O objetivo é evitar um conflito sangrento prolongado que tire as vidas de um grande número de americanos e iraquianos, afirmou. O plano também forneceria um cerco extenso, que poderia deixar o líder iraquiano em controle de sua capital e em posição para explorar a preocupação mundial sobre o destino de seus cidadãos.

Em uma entrevista no centro de operações americano no nordeste do Kuwait, o tenente-general William S. Wallace delineou uma estratégia que pede paciência e vigilância, concentrada em ataques aéreos com aviões da Força Aérea e helicópteros do Exército, além de penetrações no centro de Bagdá com formações blindadas, infantaria e engenheiros de combate.

“Estou falando sobre o ataque de fontes de força para o regime iraquiano, mas precisamos ser cuidadosos nesse ataque, para que não tenhamos grandes grupos de americanos presos em operações de casa em casa, um cenário parecido com a Segunda Guerra Mundial”, disse Wallace.

Wallace é responsável pela força do exército posicionada para invadir o Iraque.

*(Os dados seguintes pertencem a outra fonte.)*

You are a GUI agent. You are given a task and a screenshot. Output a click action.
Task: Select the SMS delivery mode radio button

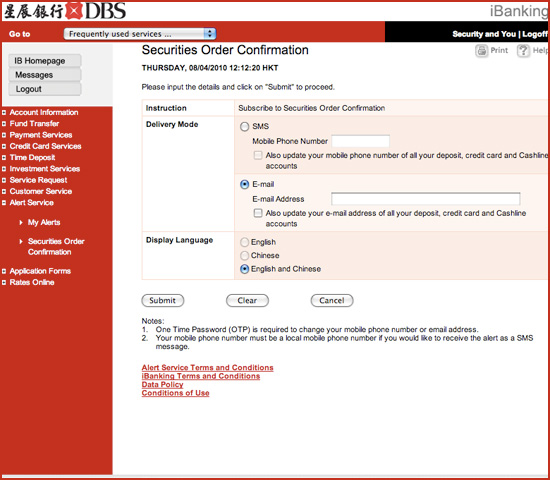point(244,126)
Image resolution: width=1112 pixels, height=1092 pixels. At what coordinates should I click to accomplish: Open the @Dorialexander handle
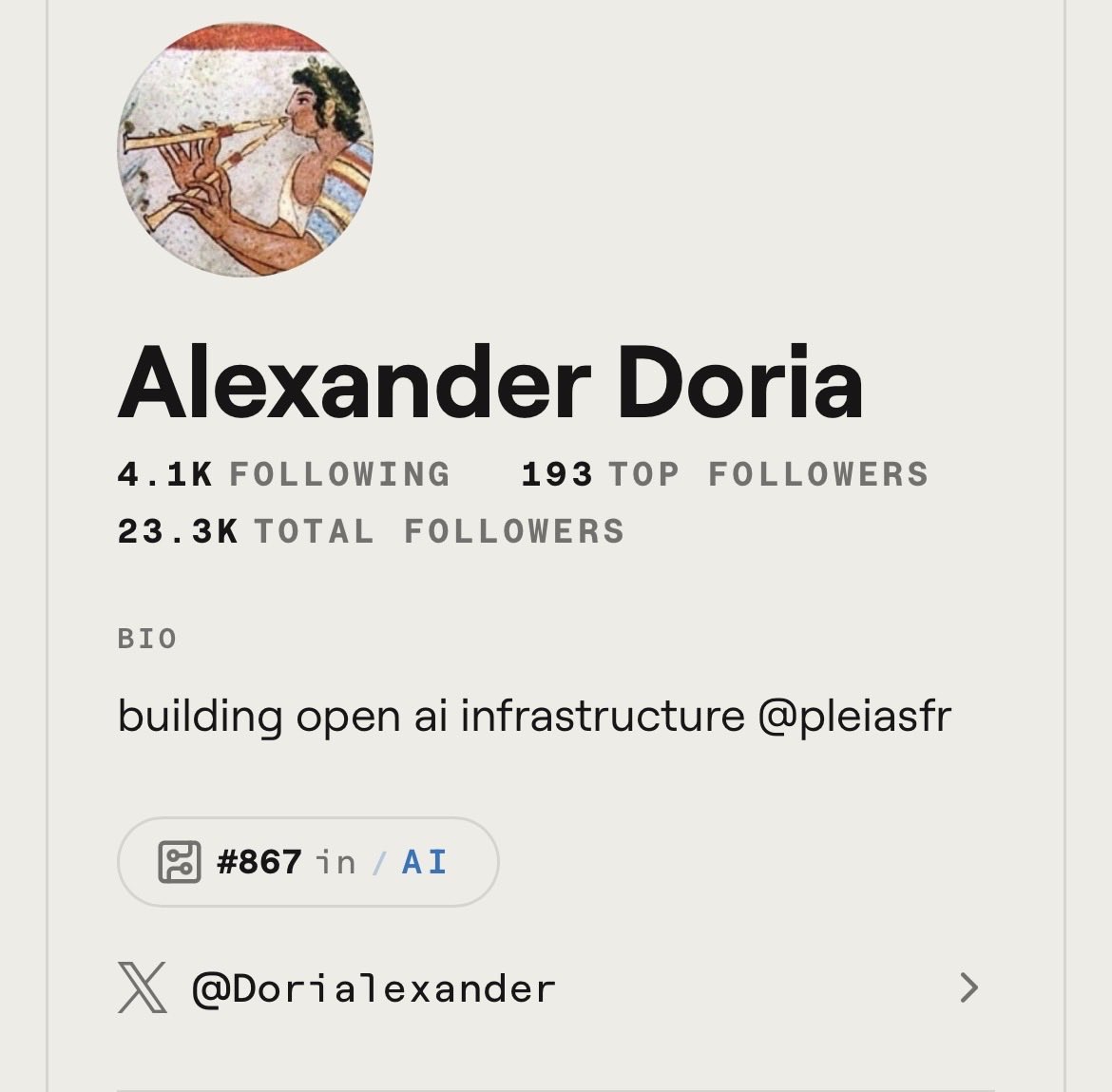coord(374,988)
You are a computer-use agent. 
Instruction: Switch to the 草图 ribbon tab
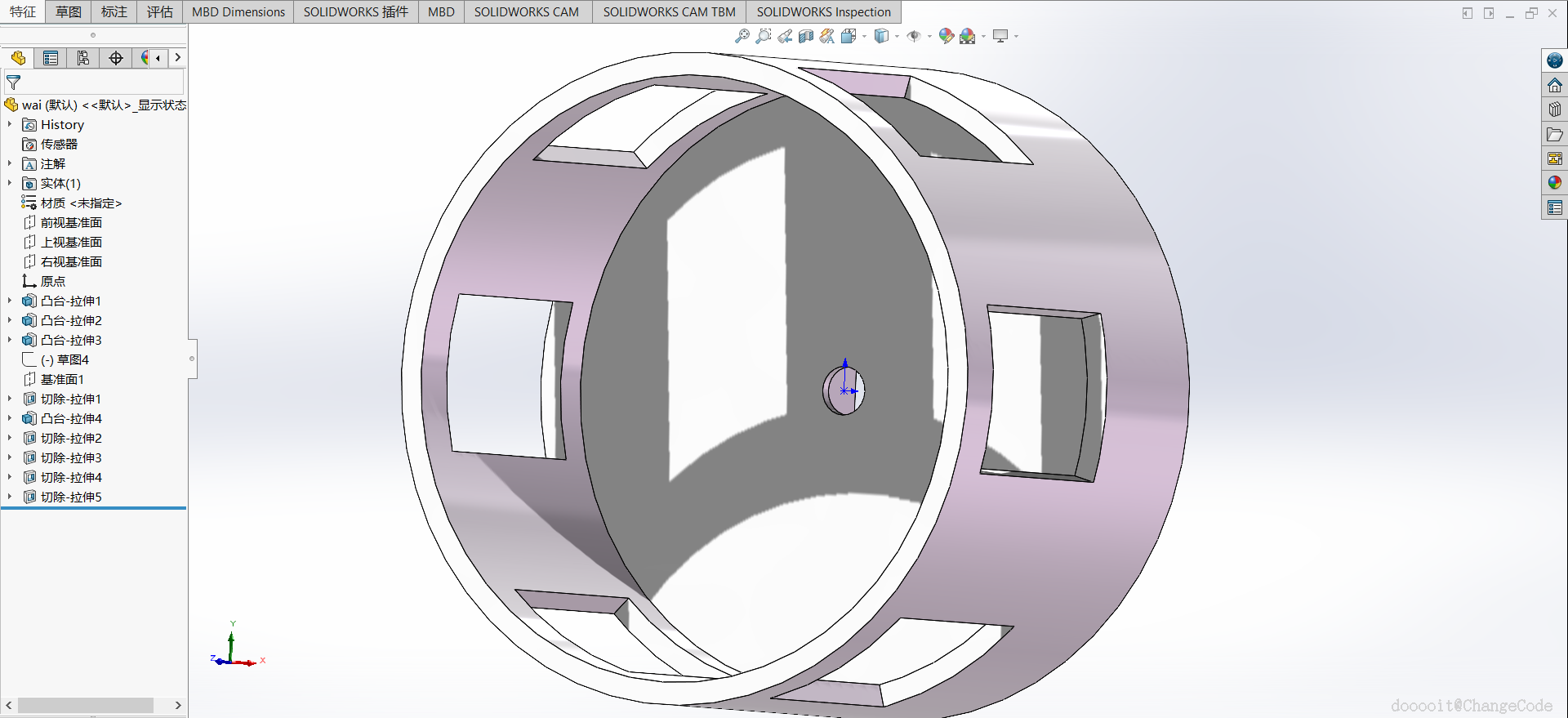pyautogui.click(x=69, y=11)
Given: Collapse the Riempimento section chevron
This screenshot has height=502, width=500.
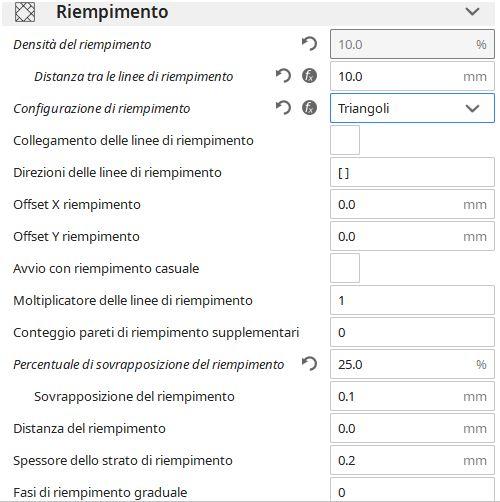Looking at the screenshot, I should point(472,12).
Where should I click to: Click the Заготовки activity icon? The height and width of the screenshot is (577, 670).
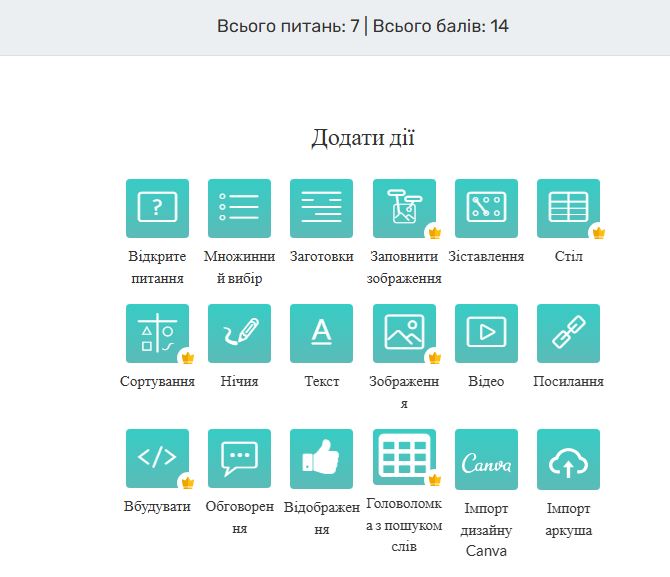pos(321,208)
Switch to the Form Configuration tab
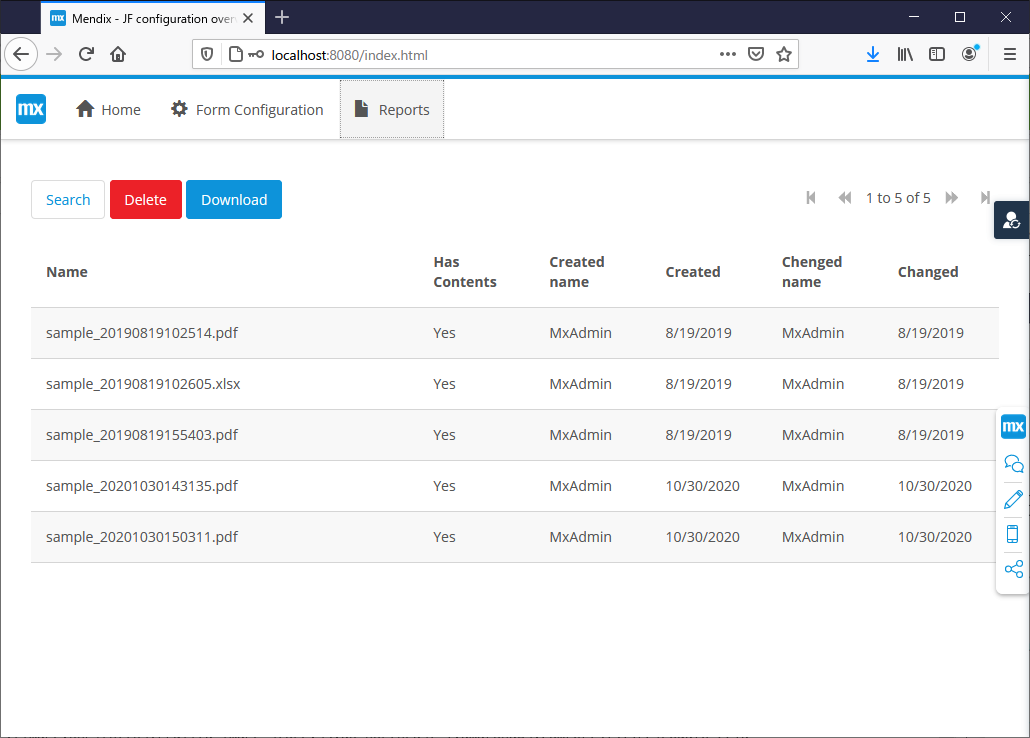Screen dimensions: 1030x738 tap(247, 109)
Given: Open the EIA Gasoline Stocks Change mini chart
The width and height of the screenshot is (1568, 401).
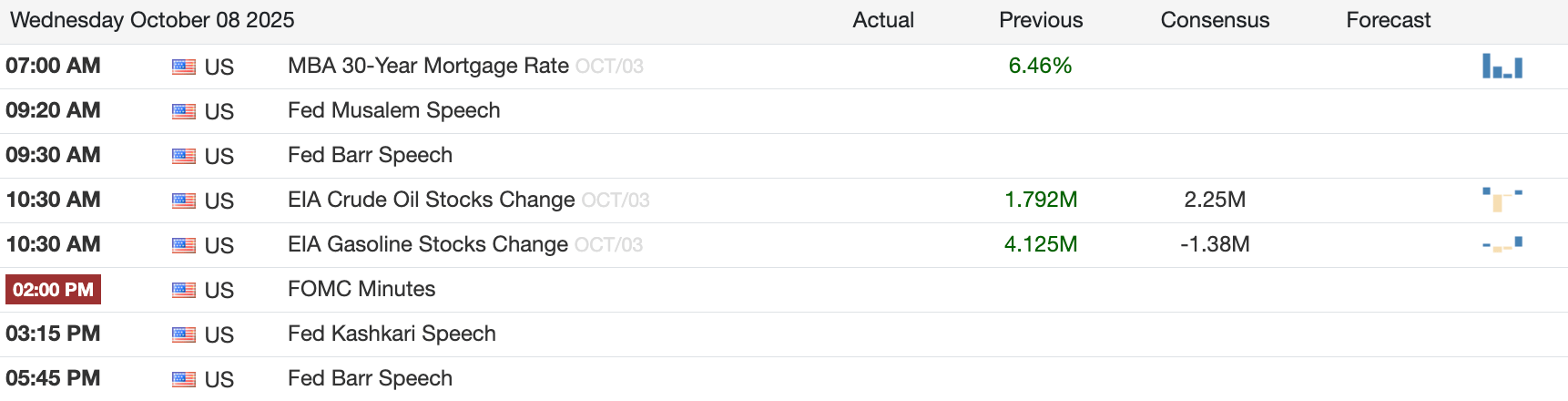Looking at the screenshot, I should point(1502,244).
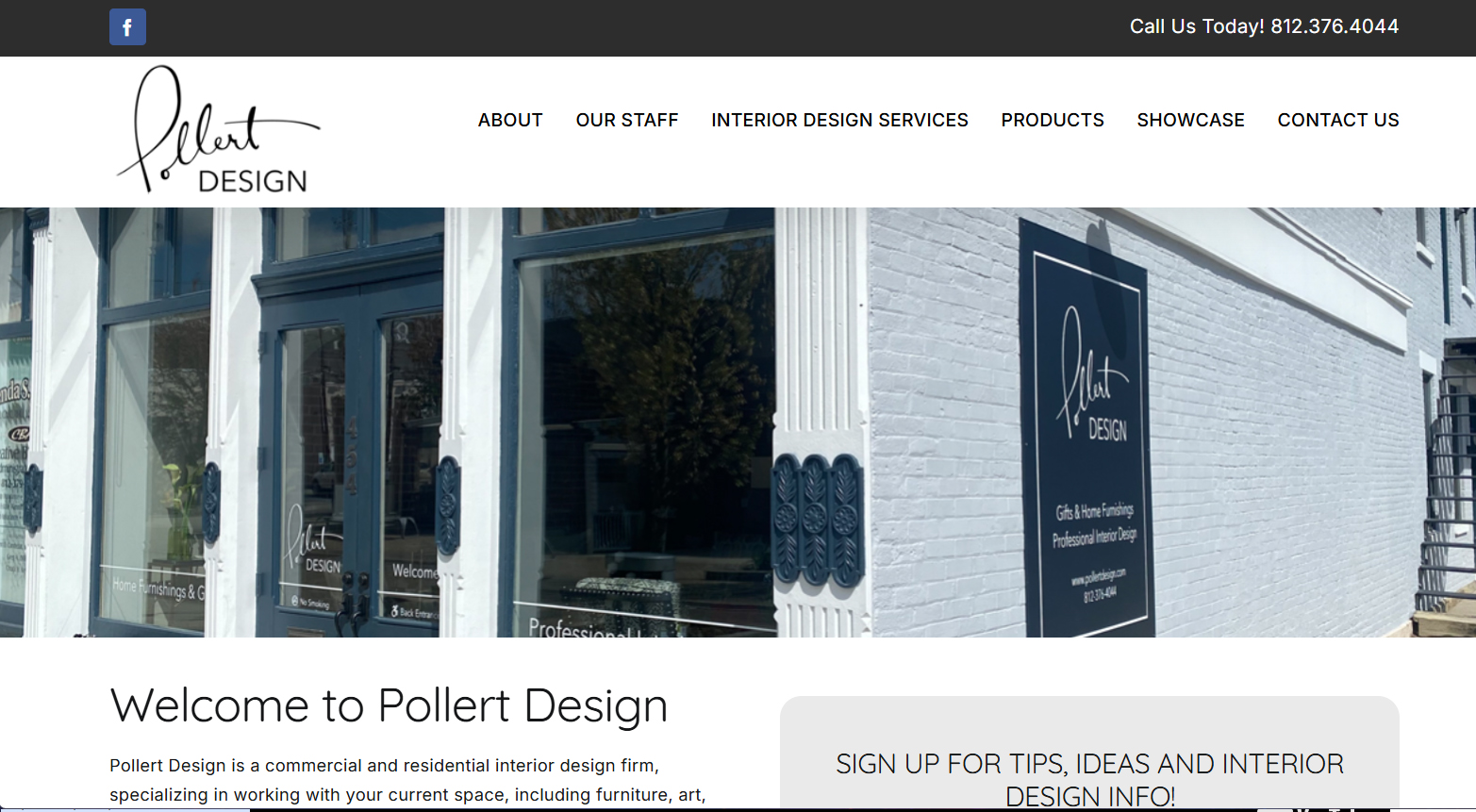View the Showcase page
The width and height of the screenshot is (1476, 812).
click(x=1190, y=120)
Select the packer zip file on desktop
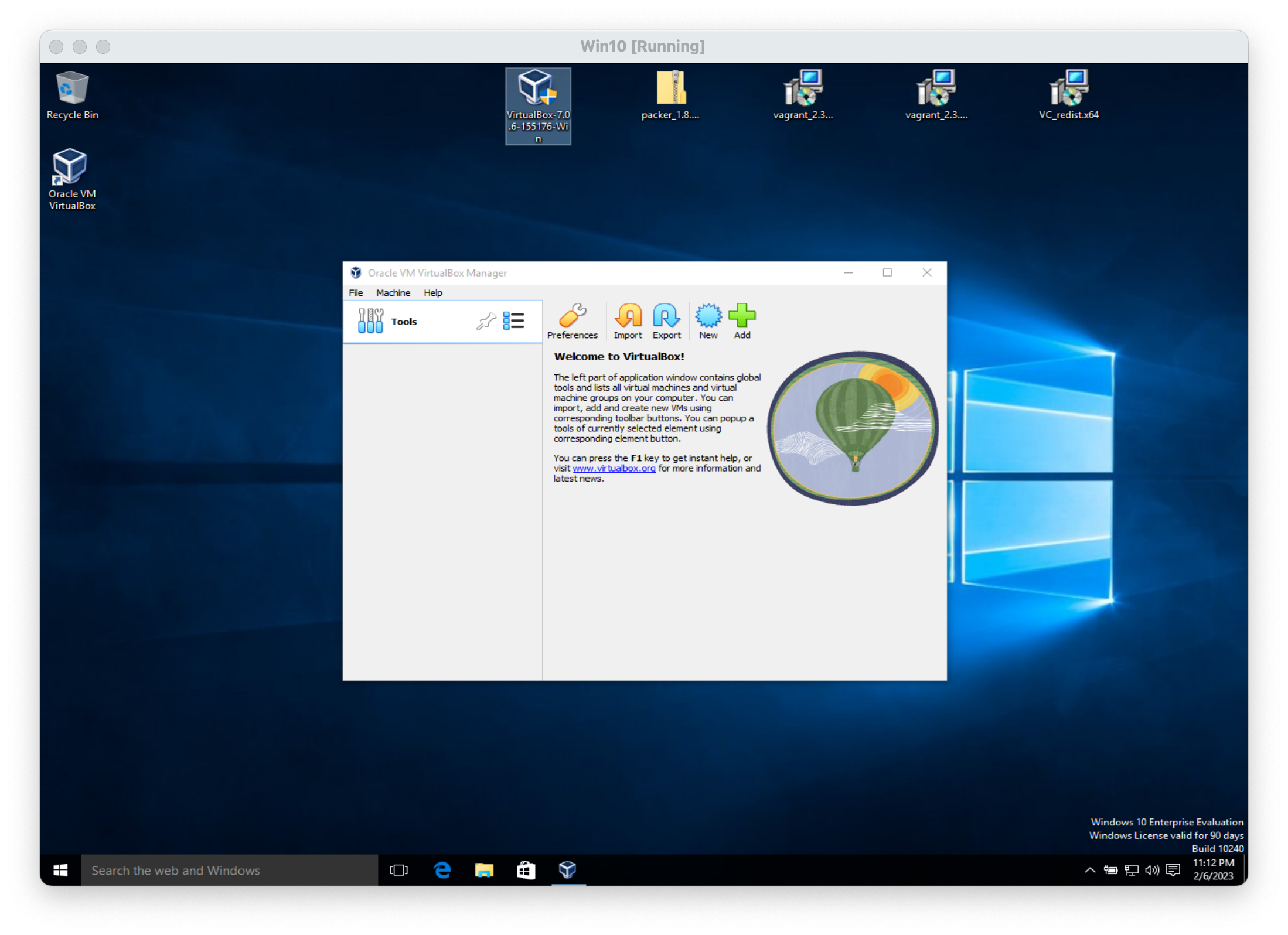 click(670, 94)
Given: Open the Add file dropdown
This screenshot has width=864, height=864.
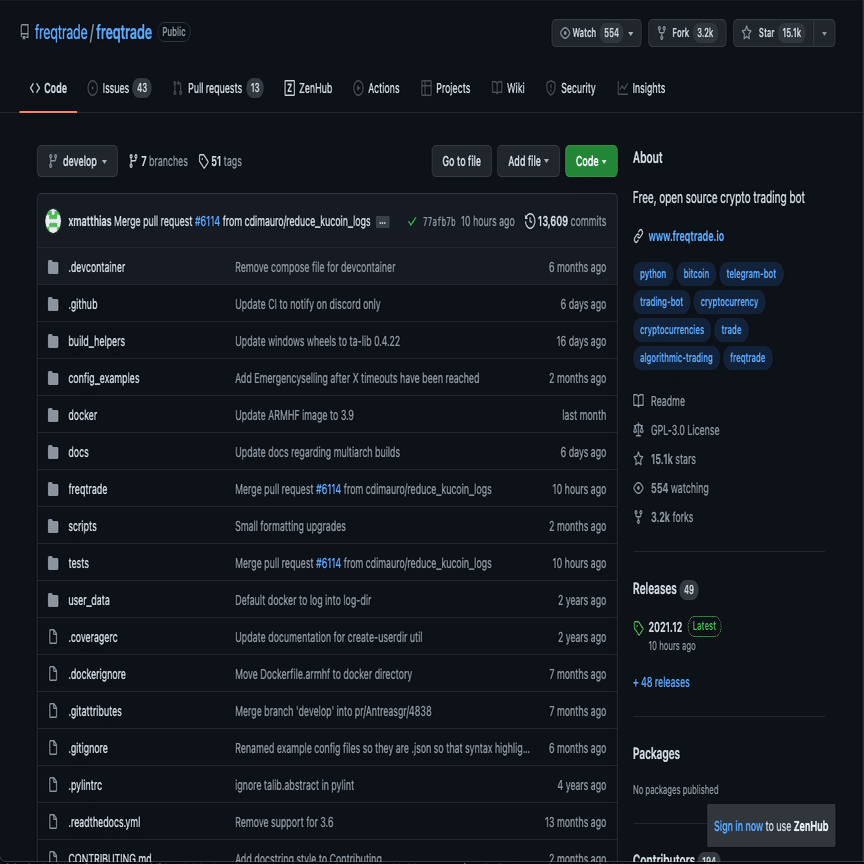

Seus comentários representaram a mais extensa declaração dos planos do exército americano, se houver a guerra, em tomar Bagdá.

As declarações parecerem sinalizar a Saddam que o exército americano não evitará o conflito urbano, e garantir aos americanos e ao mundo que esforços estão sendo feitos para manter o número de mortes baixas.

“Se há de haver um confronto em Bagdá, nós temos que ser muito pacientes para estabelecer as condições certas de luta”, disse Wallace. “Isso significa garantir que o espaço aéreo de Bagdá estará disponível para nossa Força Aérea, para que possamos usar nossa capacidade de precisão contra alvos na cidade, sem causar um dano extenso”.

“Eu acho que isso significa formar equipes conjuntas de combate que incluam a Força Aérea, a aviação do Exército, infantaria, forças armadas, forças de engenharia que juntas possam ir a alvos específicos, para um propósito específico”.

Apesar de o presidente Bush ainda não ter ordenado um ataque para depor Saddam, está claro que as preparações para a guerra estão avançando. O número de soldados da Quinta Corporação se aproxima de 35 mil, e não pára de crescer.

O exército americano espera que o governo iraquiano sofra um colapso rápido sob um ataque aéreo e pressão psicológica das forças americanas, poupando os soldados do combate direto em Bagdá.

Mas oficiais não contam com essa possibilidade. Eles dizem que a estratégia de Saddam é usar tropas regulares no sudeste do Iraque para atrasar o avanço americano e causar mortes, mantendo as divisões da Guarda Republicana, as forças de elite de Saddam, perto de Bagdá para um maior confronto.

“Eu acho que ele só deixará Bagdá como última escolha”, disse. Wallace indicou que os EUA não pretendem realizar um cerco prolongado na capital iraquiana. As forças terrestres americanas não permaneceriam nos subúrbios da cidade por semanas, esperando a queda de Saddam.

“Eu estou falando em uma questão de dias”, disse. “Não estou falando sobre uma invasão em um centro populacional urbano que não conhecemos, entretanto”.

Os iraquianos estabeleceram dois anéis de defesa ao redor de Bagdá, de acordo com a inteligência americana. O anel externo deve defender o grupo de ataques americanos e o outro anel deve ajudar a manter a segurança nacional, dizem oficiais de inteligência.

O governo iraquiano aumentou as patrulhas nas áreas xiitas da cidade, restringiu os movimentos de importantes figuras xiitas e alertou a população a não ouvir as transmissões americanas. “Ele é um inimigo pensante”, declarou o coronel Steven J. Boltz, chefe de inteligência da Corporação, sobre Saddam. “Ele fez ajustes”.